Count how many lines hold "agent" in the records, and respond with that number by itself.

Stored records
-*-*-

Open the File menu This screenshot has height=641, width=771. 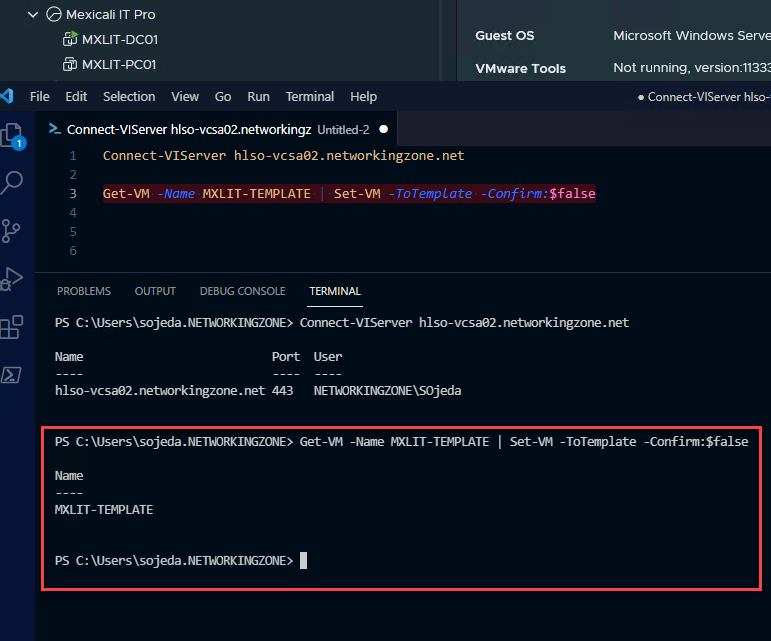click(40, 97)
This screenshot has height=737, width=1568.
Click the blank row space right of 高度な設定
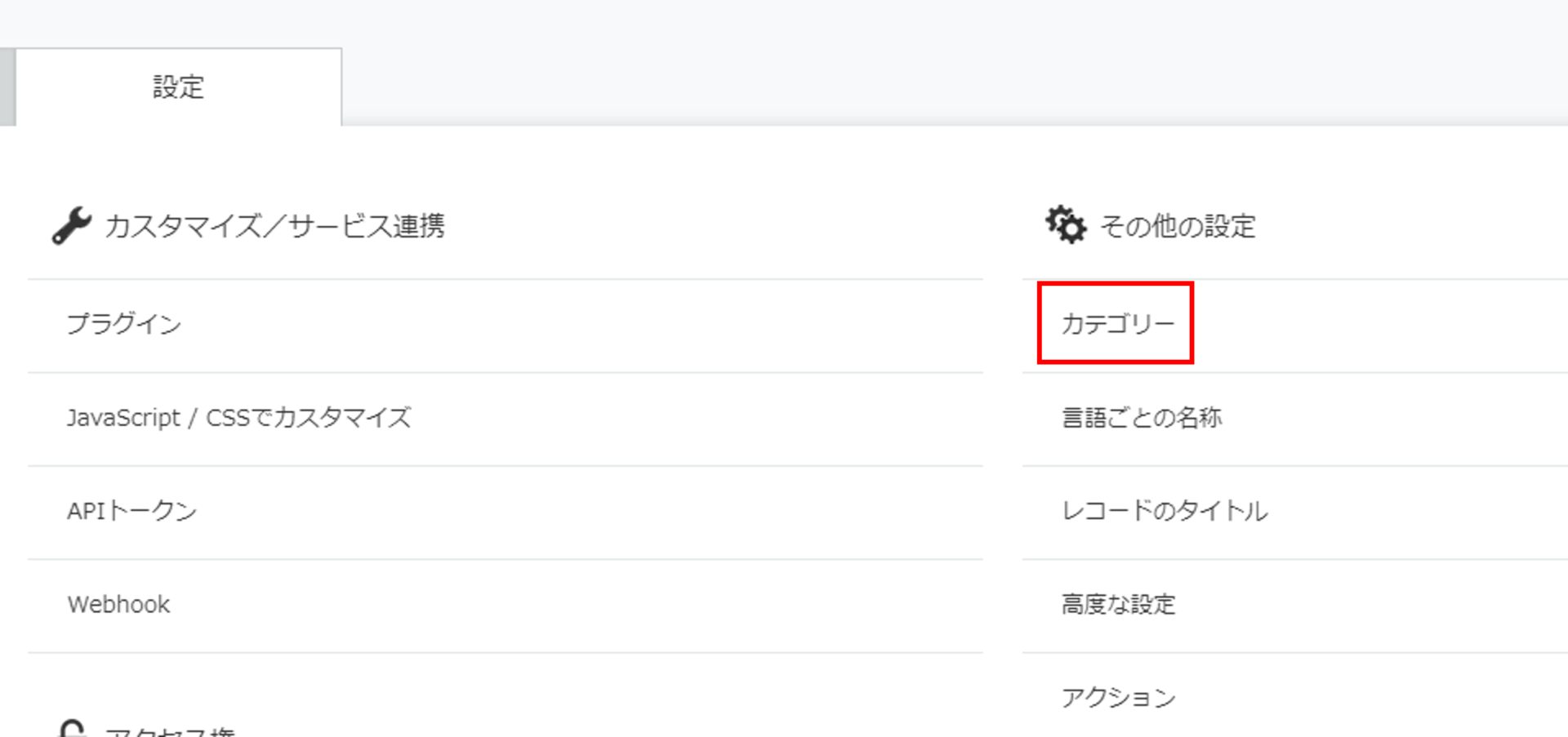coord(1372,605)
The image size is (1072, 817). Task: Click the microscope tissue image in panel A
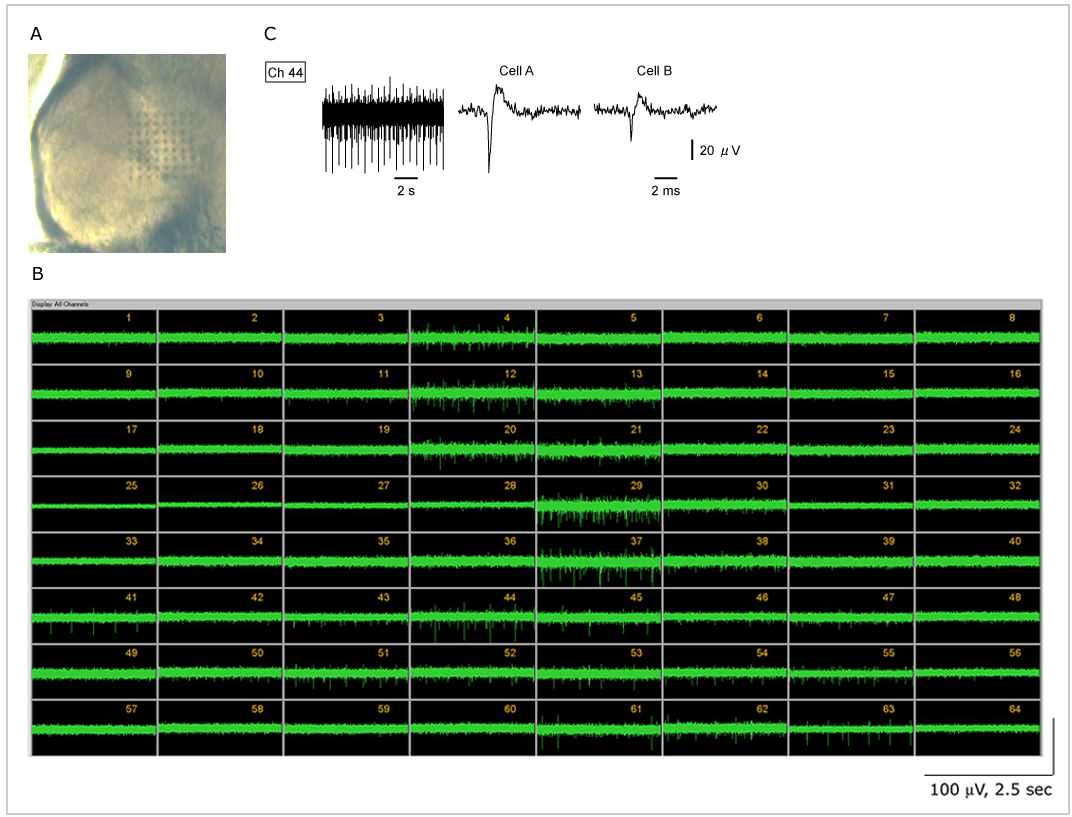pos(126,152)
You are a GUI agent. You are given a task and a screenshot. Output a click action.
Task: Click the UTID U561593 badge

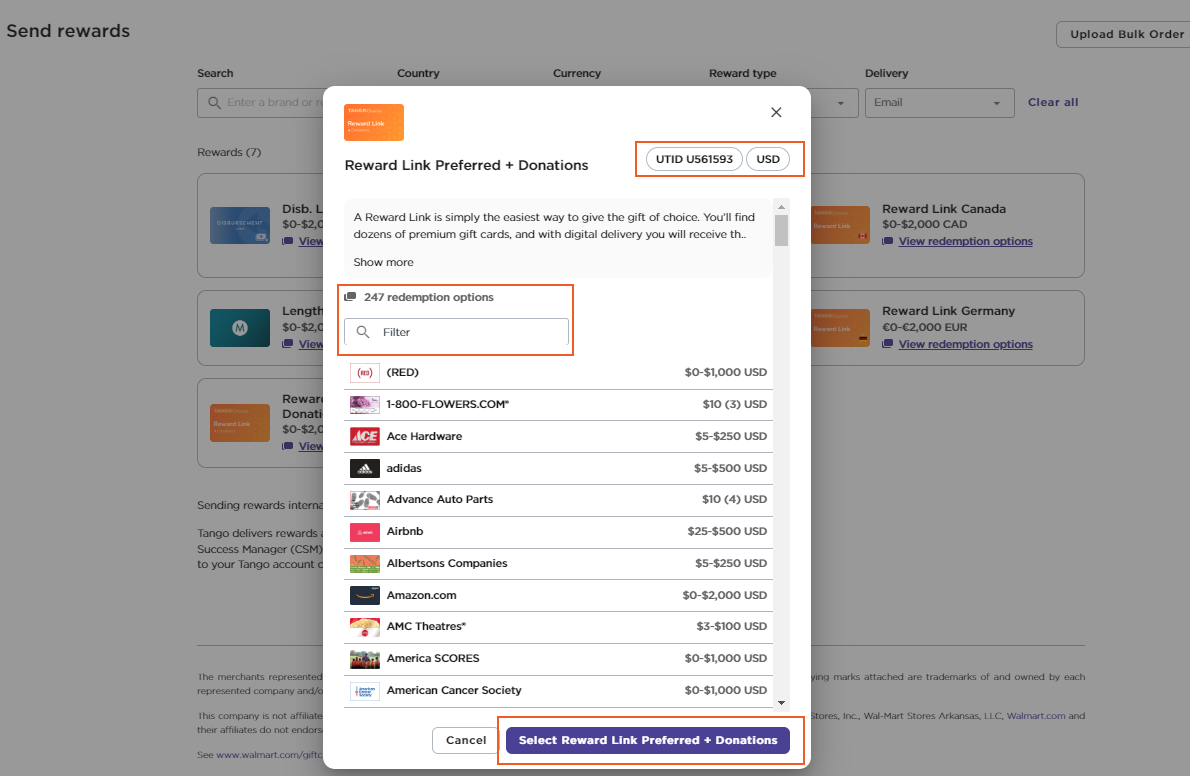pos(694,159)
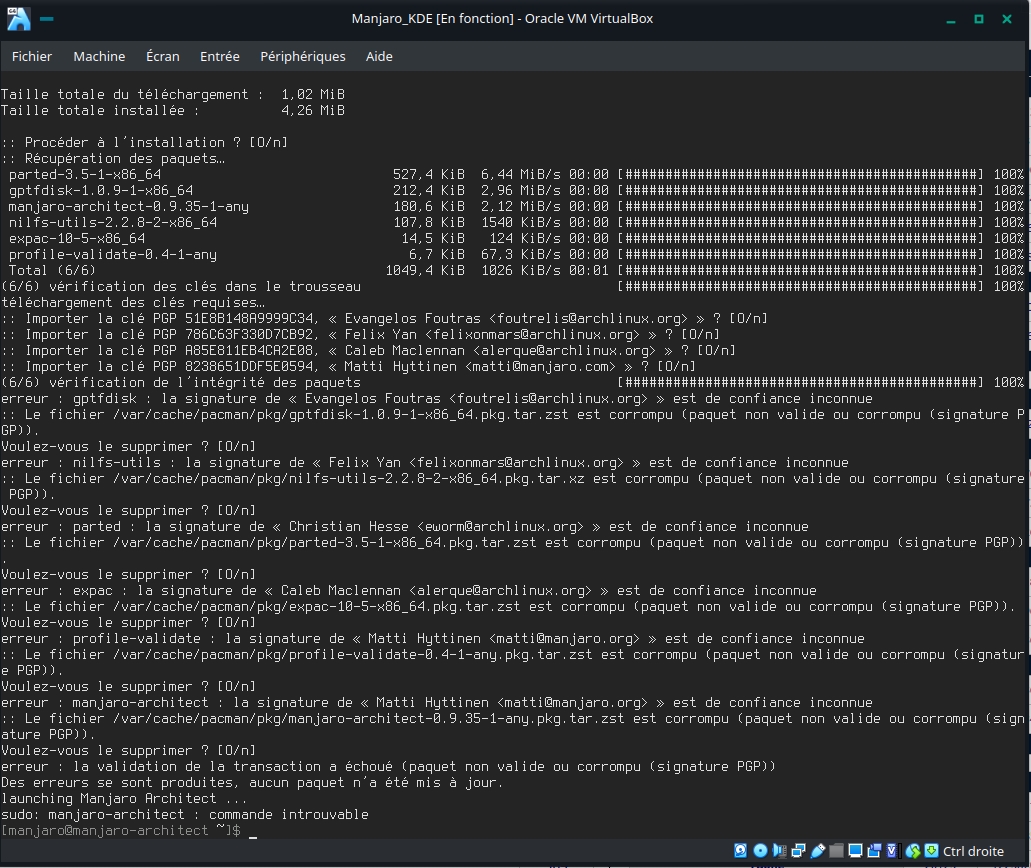Click the virtualization V indicator icon

pyautogui.click(x=891, y=851)
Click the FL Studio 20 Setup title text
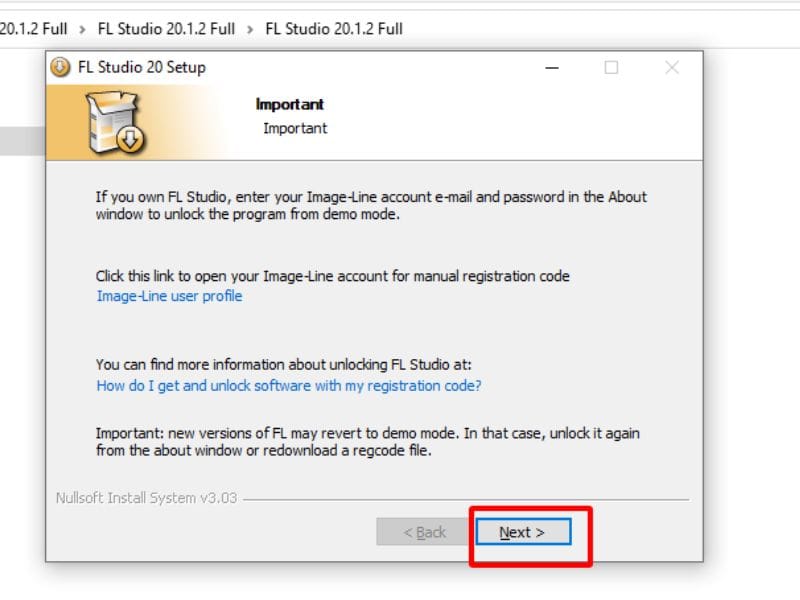The image size is (800, 600). pyautogui.click(x=141, y=68)
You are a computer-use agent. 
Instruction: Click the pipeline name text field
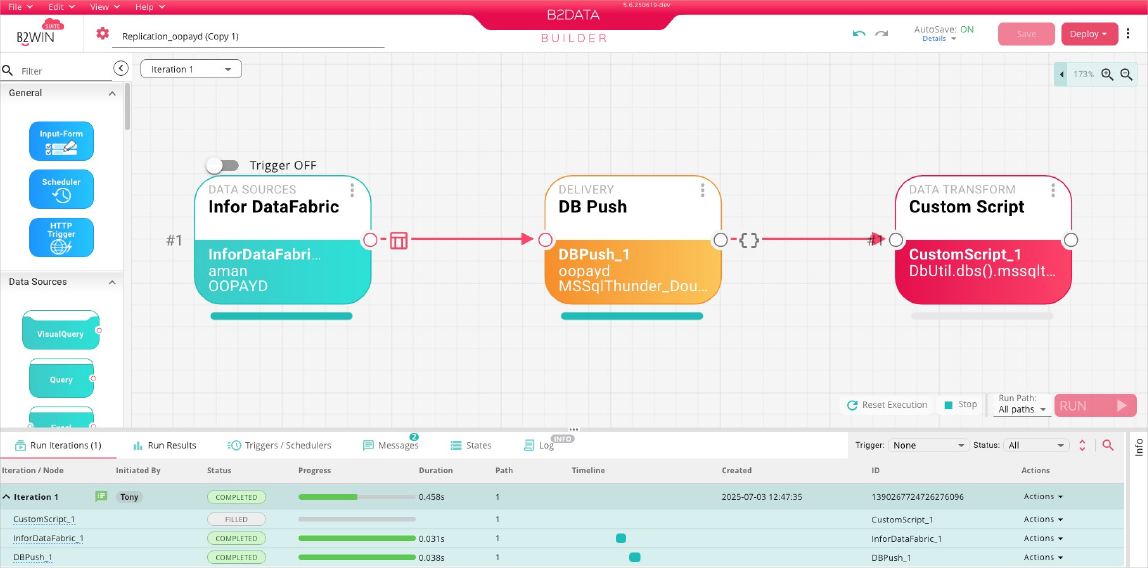[x=250, y=36]
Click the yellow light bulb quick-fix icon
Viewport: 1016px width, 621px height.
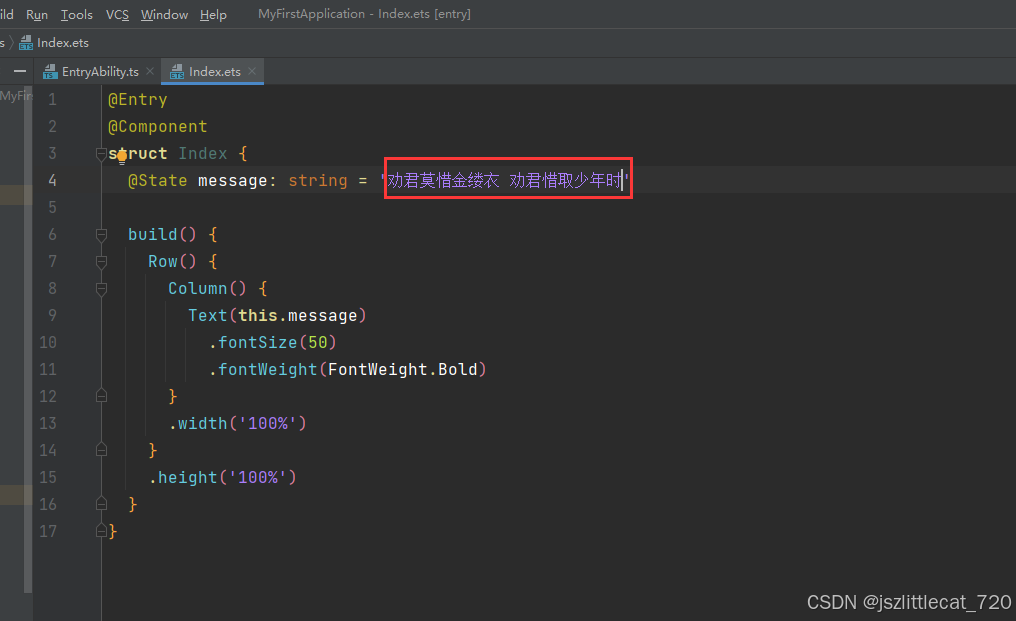[121, 156]
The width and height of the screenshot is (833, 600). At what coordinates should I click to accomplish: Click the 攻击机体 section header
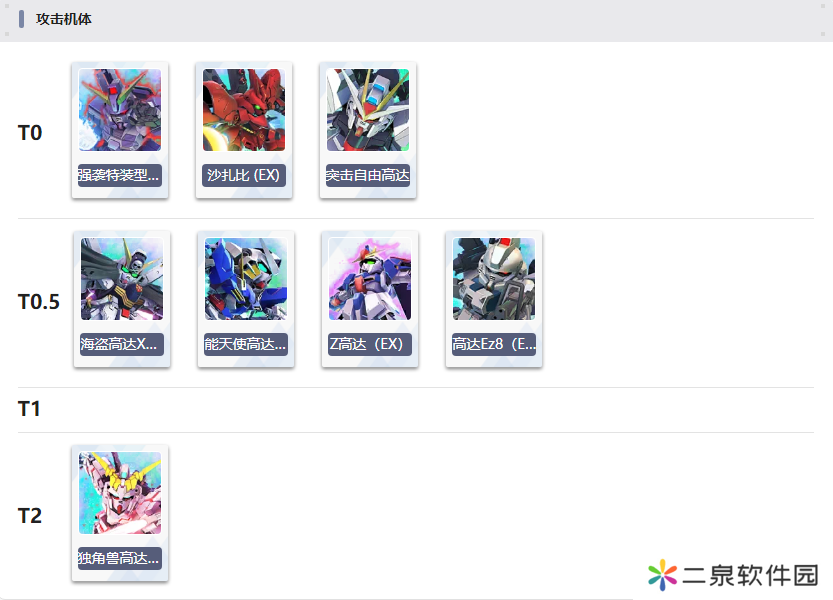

-*-*-

- Exercise result
2